Is the class of reducts of ordered fields axiomatizable?

Question

Let $(F,+,-,*,0,1,\leq)$ be an ordered field. We know that the class of ordered fields is axiomatizable, by definition. Is the $\{+,-,*,0,1\}$ class of reducts of ordered fields axiomatizable? And if it is, is it finitely axiomatizable?

Answer 1

Yes, a field $F$ admits an ordering iff $-1$ is not a sum of squares in $F$ (see Show that formally real fields can be totally ordered into ordered fields for instance). Such a field is called formally real. This gives an axiomatization, since for each $n$, "$-1$ is not a sum of $n$ squares" can be expressed in the first-order language of rings.
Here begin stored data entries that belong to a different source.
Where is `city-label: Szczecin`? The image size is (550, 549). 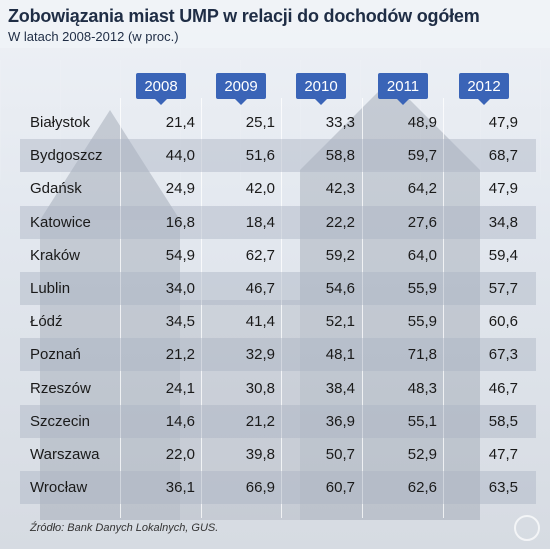 city-label: Szczecin is located at coordinates (60, 421).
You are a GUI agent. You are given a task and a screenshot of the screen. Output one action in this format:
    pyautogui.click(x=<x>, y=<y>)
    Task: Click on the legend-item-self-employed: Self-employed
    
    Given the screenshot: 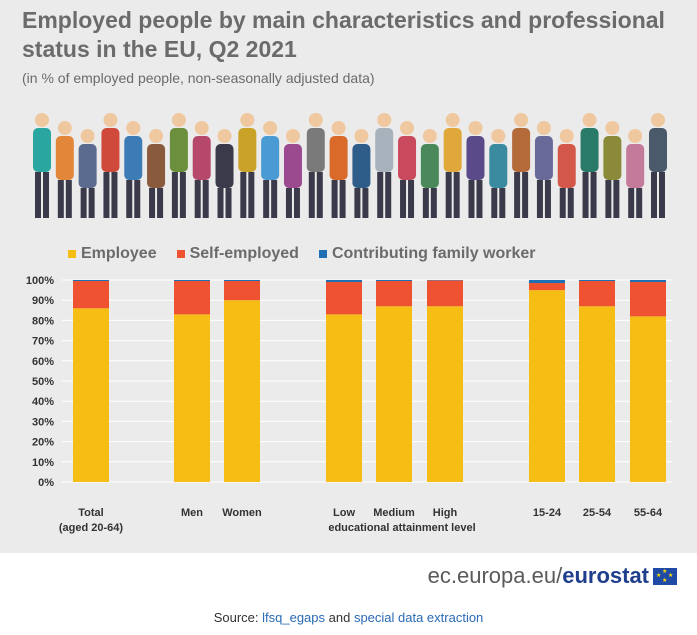 What is the action you would take?
    pyautogui.click(x=238, y=254)
    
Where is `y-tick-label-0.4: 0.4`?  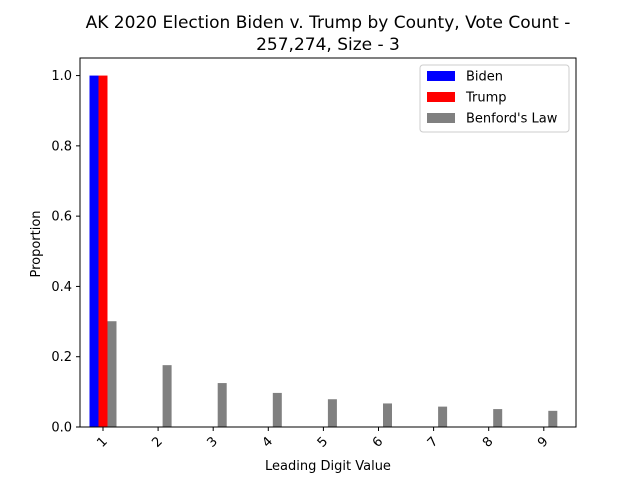 y-tick-label-0.4: 0.4 is located at coordinates (62, 288).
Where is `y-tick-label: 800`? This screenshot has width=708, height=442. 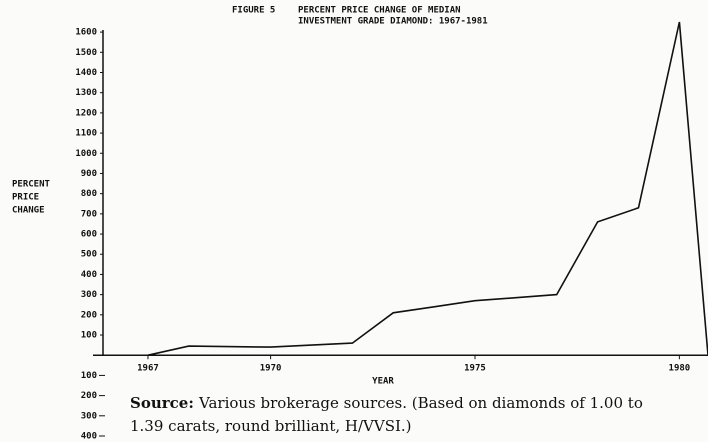
y-tick-label: 800 is located at coordinates (89, 194).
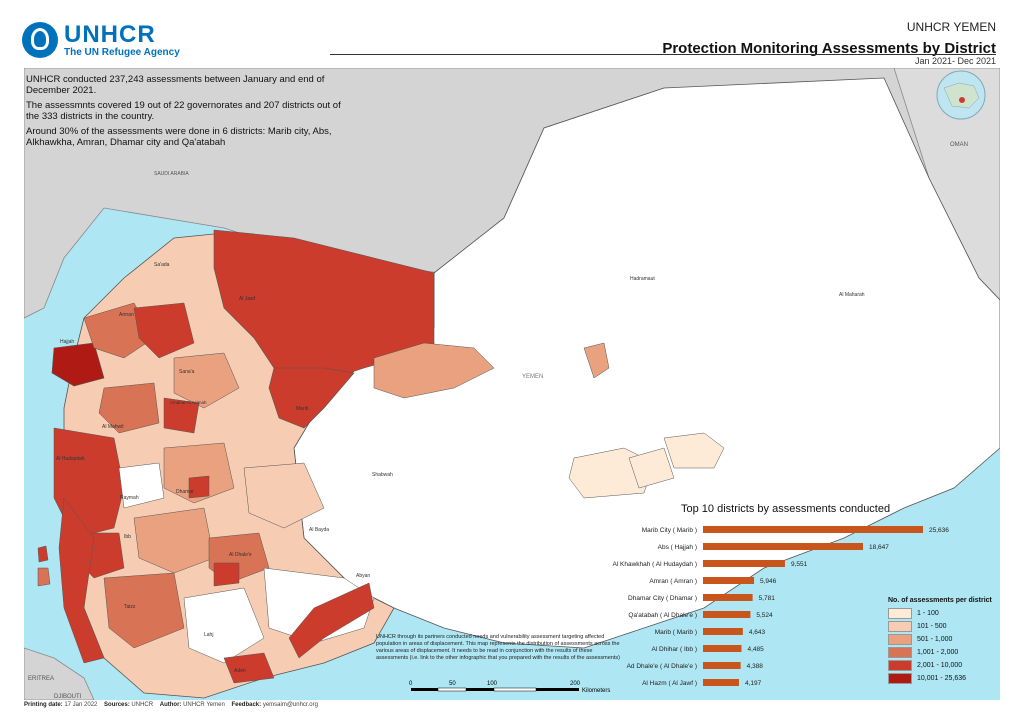 Image resolution: width=1024 pixels, height=724 pixels. Describe the element at coordinates (962, 100) in the screenshot. I see `locator-yemen-marker` at that location.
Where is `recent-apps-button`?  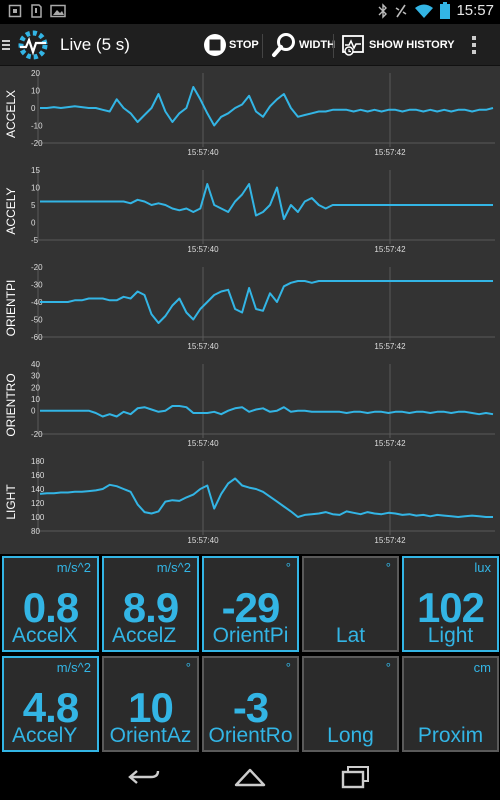
recent-apps-button is located at coordinates (356, 777).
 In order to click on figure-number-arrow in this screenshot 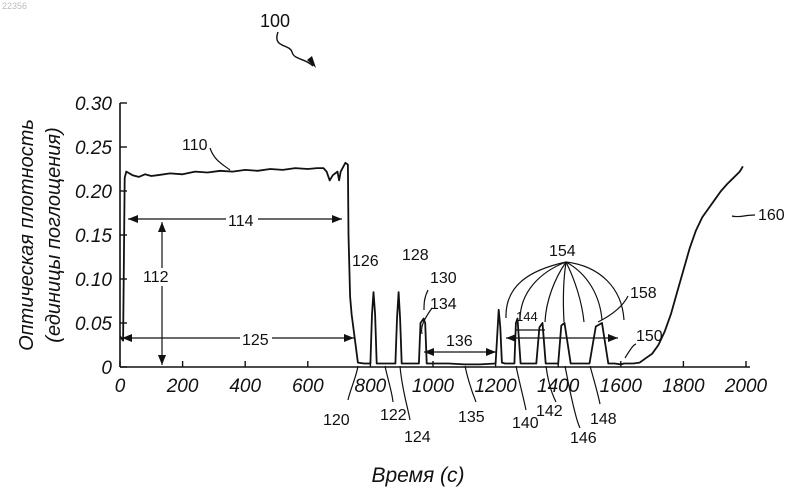, I will do `click(295, 49)`.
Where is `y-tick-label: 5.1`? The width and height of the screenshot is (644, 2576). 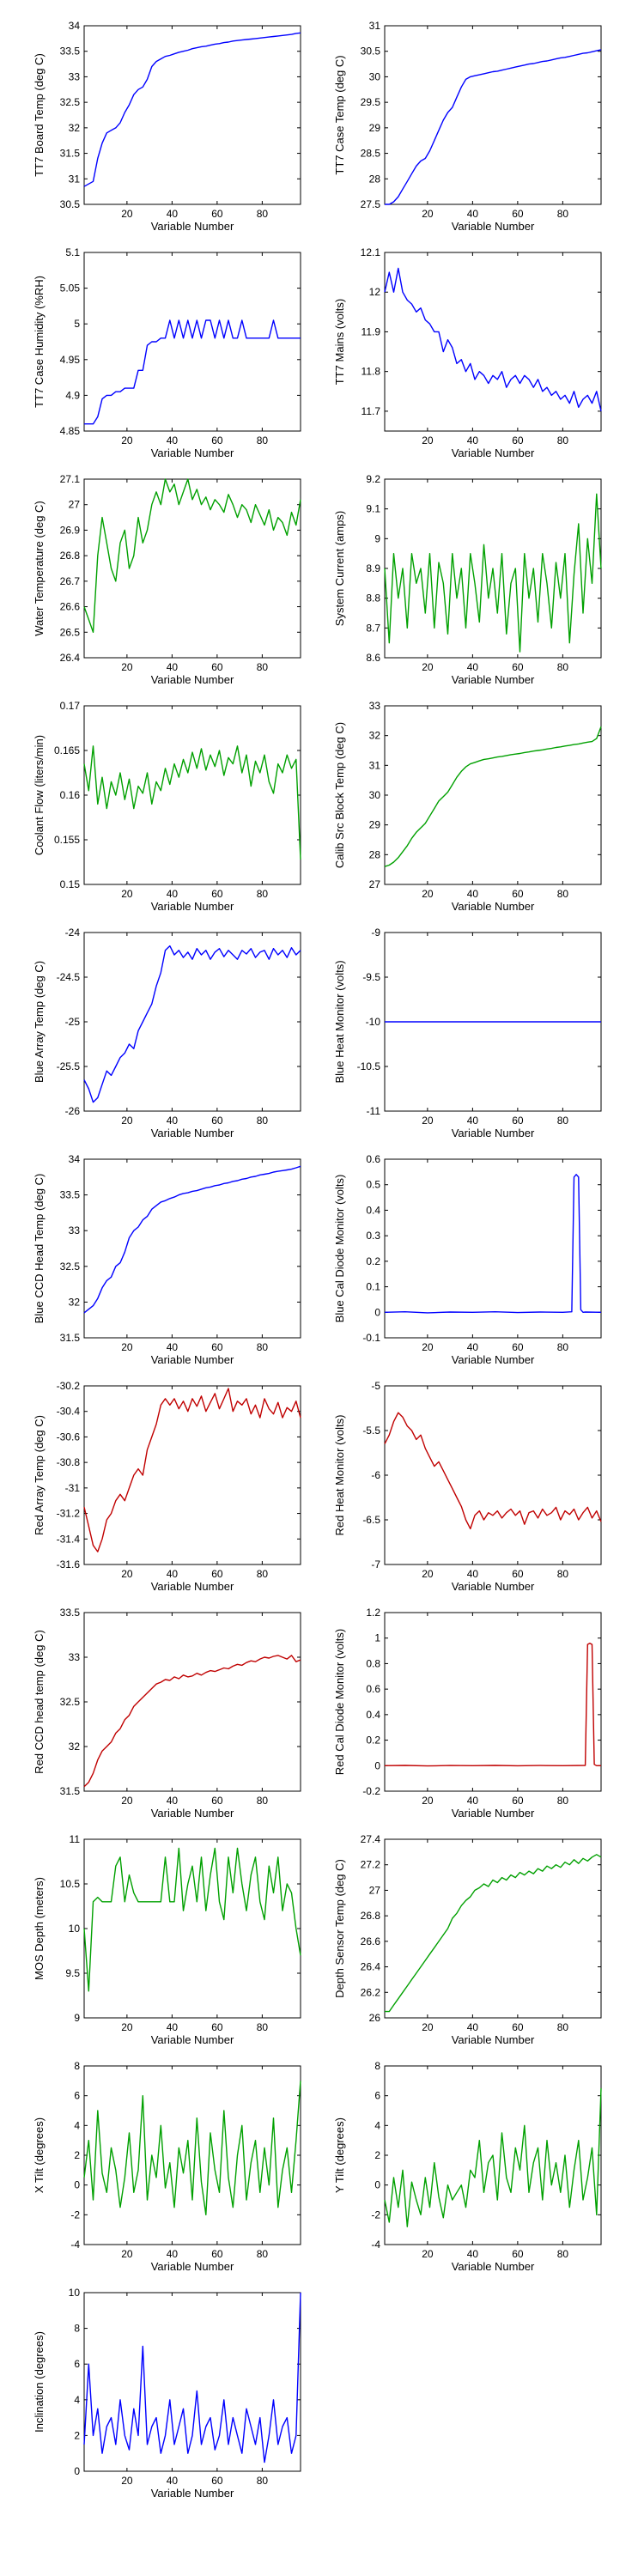 y-tick-label: 5.1 is located at coordinates (72, 252).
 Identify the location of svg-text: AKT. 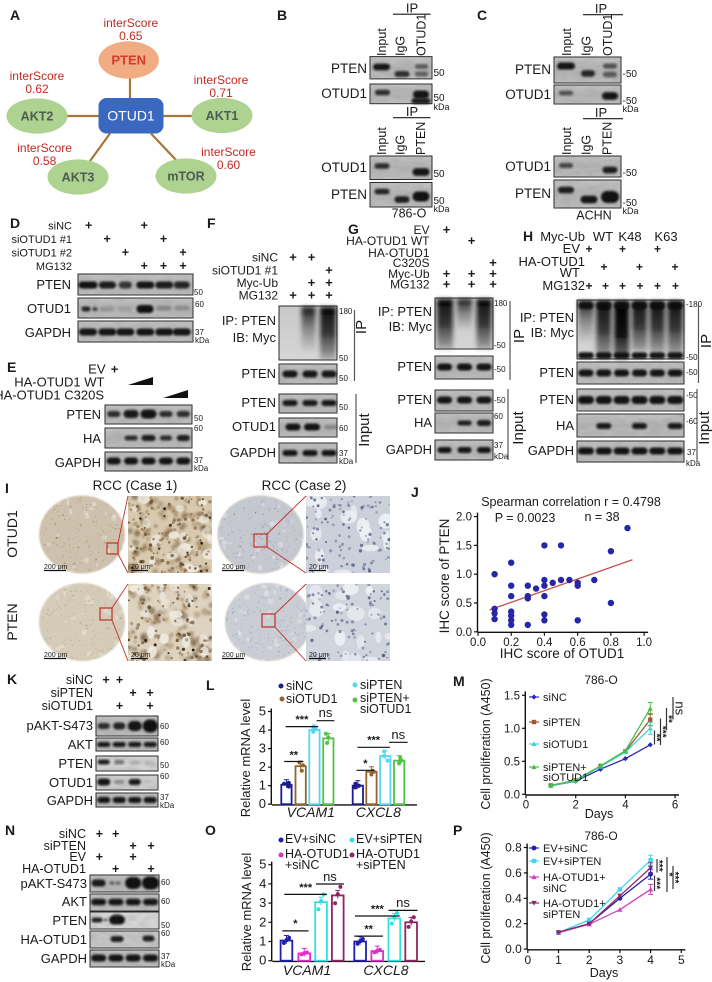
(74, 902).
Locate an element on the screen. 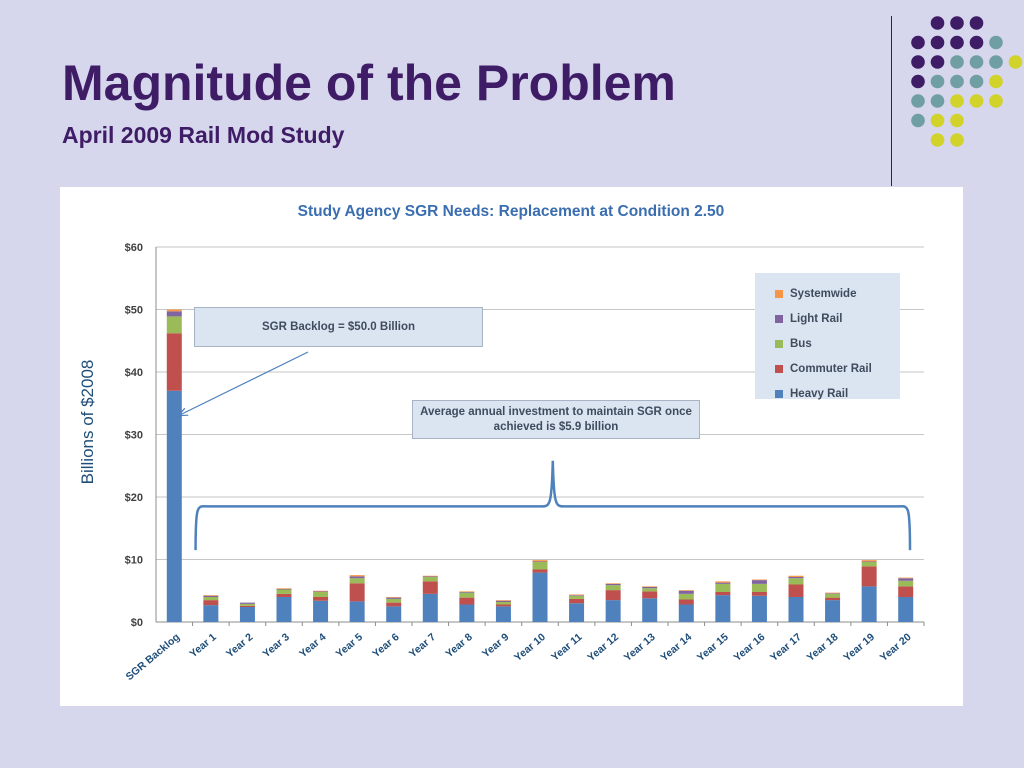 The height and width of the screenshot is (768, 1024). x-tick-label: Year 19 is located at coordinates (859, 648).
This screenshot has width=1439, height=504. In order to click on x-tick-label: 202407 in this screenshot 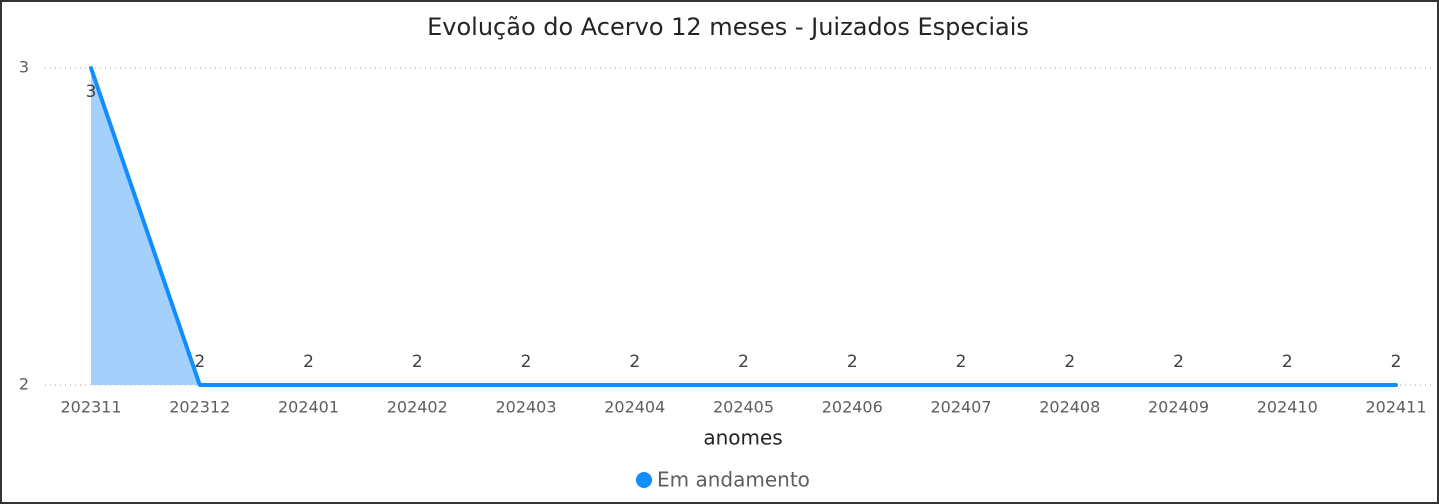, I will do `click(960, 408)`.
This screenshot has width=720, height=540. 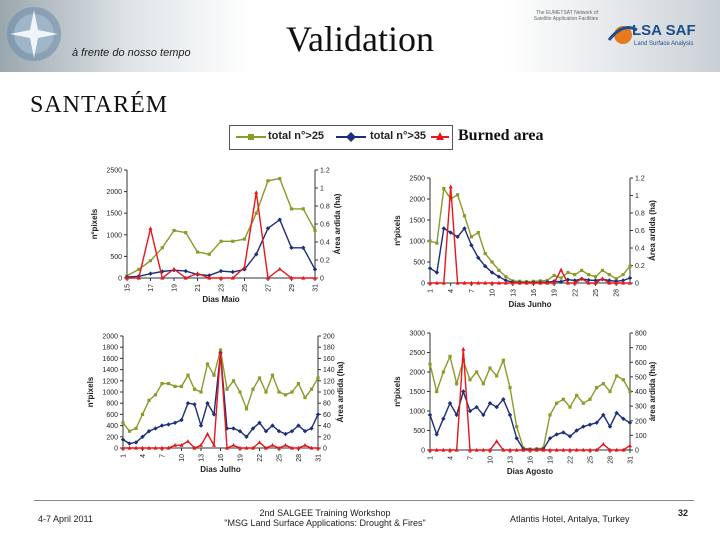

On the other hand, no finitely many of these axioms suffice, so formally real fields are not finitely axiomatizable. Indeed, it is known that for any $n$, there is a field in which $-1$ is not a sum of $n$ squares but it is a sum of $N$ squares for some $N>n$. Explicitly, if $N$ is a power of $2$ and $F$ is a formally real field, let $K$ be the field of fractions of the ring $F[x_1,\dots,x_{N}]/(1+x_1^2+\dots+x_N^2)$. Then clearly $K$ is not formally real (since $-1=x_1^2+\dots+x_N^2$ in $K$), but it can be shown that $-1$ is not a sum of fewer than $N$ squares in $K$. See $-1$ as sum of $k$ squares with $k$ least postive integer for more discussion.